NLP - Natural Language Processing Repository

This repository contains the assignments completed during the Natural Language Processing (NLP) course, including individual tasks and a final project focused on a comprehensive text analysis.

Assignments: These individual tasks cover various NLP techniques, such as tokenization, lemmatization, word frequency analysis, etc. Each assignment includes:
- Source code.
- Problem description and the proposed solution.
- Conclusions and takeaways.
Final Project: A detailed analysis of a dataset comprising texts generated by both humans and AI, with the main goal of distinguishing between the two types. The final project is described below.

Final Project: AI vs Human Text Analysis

Introduction

The final project applies NLP techniques to analyze a dataset that contains essays written by humans and texts generated by AI. The primary goal is to identify the linguistic differences between human and AI-generated texts and to build a predictive model that can classify the origin of the texts.

The dataset can be accessed via this Kaggle link.

Objectives

The dataset is analyzed with a focus on the following aspects:

Lexical richness
Preferred words
Average word length
Most and least frequent words
Implementation of Logistic Regression and a Convolutional Neural Network (CNN) for text classification.

Data Pre-processing

The dataset was split into 60% for training, 20% for validation, and 20% for testing.
A random selection of 25,000 elements was used, ensuring a balanced distribution of human and AI texts.
Stop words (common, non-informative words) were removed to focus on meaningful content.
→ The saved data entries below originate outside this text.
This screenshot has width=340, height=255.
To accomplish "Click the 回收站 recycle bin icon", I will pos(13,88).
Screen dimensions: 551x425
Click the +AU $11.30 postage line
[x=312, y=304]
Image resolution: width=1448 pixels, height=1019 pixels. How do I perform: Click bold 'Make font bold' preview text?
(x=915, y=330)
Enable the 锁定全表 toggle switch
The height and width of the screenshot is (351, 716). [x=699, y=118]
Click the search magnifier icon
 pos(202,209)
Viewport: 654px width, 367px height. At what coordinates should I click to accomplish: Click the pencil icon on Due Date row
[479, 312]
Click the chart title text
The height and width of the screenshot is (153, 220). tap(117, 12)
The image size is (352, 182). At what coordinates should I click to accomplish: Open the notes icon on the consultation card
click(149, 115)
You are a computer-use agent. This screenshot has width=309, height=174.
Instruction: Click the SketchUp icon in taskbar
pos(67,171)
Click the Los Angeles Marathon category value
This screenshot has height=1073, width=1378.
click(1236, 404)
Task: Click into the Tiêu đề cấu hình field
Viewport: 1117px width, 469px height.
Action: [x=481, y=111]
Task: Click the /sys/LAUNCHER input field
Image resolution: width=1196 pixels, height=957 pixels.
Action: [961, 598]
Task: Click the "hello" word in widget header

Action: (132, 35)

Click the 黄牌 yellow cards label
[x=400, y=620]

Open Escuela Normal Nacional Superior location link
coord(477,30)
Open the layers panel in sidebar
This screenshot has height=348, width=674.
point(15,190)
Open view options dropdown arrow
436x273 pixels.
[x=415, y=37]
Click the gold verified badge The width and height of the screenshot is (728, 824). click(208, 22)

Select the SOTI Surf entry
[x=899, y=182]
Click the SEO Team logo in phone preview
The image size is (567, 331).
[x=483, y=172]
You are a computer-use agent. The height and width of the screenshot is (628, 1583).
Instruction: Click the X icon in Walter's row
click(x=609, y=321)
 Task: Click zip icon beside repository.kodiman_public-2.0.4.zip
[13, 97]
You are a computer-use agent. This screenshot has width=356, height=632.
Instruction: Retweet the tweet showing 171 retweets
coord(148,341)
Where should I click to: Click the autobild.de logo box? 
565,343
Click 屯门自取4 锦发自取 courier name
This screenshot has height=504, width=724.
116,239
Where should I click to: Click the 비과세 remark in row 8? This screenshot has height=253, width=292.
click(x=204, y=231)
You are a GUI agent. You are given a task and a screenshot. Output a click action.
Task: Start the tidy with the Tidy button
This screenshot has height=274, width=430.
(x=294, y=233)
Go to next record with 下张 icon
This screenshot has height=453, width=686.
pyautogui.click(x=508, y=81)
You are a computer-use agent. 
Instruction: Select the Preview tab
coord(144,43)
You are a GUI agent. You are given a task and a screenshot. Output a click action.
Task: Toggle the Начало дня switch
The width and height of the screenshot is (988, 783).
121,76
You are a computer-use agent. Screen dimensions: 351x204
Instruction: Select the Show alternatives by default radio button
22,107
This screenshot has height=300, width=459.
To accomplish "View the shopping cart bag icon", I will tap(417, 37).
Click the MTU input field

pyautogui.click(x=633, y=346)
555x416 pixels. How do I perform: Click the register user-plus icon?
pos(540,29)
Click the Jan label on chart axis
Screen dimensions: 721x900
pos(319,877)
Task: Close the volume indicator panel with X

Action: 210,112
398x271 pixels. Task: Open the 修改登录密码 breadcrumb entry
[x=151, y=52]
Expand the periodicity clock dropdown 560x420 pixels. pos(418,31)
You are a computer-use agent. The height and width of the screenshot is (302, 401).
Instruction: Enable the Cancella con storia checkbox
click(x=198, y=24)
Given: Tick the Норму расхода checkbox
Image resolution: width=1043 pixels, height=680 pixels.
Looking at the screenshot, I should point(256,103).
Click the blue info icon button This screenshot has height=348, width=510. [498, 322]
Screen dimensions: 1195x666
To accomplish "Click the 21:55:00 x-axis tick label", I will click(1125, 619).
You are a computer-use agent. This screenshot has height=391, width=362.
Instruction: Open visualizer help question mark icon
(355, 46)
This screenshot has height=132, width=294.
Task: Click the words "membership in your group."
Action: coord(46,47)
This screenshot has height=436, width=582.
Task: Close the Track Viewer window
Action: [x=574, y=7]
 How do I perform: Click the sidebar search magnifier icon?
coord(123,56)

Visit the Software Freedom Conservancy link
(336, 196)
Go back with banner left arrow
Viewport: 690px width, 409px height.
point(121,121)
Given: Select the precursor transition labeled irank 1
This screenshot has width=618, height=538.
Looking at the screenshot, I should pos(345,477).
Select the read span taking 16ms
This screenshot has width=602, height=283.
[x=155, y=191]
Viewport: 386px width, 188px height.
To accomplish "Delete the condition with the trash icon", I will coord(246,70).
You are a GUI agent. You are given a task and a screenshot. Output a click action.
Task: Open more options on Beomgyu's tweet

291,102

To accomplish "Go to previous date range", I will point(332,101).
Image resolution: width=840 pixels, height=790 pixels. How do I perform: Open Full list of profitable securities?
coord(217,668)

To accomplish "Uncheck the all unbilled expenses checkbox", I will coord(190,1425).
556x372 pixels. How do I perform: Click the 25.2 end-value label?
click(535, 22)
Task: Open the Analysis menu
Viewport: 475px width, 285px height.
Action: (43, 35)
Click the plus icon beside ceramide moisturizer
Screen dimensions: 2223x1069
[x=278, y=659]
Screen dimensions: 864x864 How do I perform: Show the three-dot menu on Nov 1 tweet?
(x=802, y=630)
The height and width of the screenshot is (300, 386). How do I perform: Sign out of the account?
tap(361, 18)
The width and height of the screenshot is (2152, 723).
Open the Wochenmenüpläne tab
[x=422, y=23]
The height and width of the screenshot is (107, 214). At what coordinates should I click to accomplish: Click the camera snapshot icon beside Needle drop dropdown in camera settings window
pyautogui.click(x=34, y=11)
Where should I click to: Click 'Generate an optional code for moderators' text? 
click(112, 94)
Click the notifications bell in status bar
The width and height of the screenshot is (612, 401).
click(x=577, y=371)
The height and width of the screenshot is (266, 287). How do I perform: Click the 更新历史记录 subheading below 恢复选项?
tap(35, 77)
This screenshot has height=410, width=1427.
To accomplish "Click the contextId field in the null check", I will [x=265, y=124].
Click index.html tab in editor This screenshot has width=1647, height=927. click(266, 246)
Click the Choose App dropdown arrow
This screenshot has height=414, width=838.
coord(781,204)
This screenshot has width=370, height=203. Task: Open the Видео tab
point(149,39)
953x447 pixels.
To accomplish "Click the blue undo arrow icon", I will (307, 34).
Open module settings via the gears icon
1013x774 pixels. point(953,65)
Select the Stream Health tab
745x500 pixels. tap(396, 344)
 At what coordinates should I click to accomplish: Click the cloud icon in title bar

Lexical and Statistical Analysis

Lexical Richness:
- AI exhibited slightly higher lexical richness in the original texts (0.45 vs 0.43 for humans), but after removing stop words, human texts showed greater diversity (0.899 vs 0.877 for AI).
Preferred Words:
- Both humans and AI showed significant overlap in their most frequently used words, composed primarily of stop words. However, after filtering them out, distinct differences emerged between the two groups.
Average Word Length:
- AI tends to use longer words more frequently than humans, possibly due to the more technical and specialized nature of AI-generated texts.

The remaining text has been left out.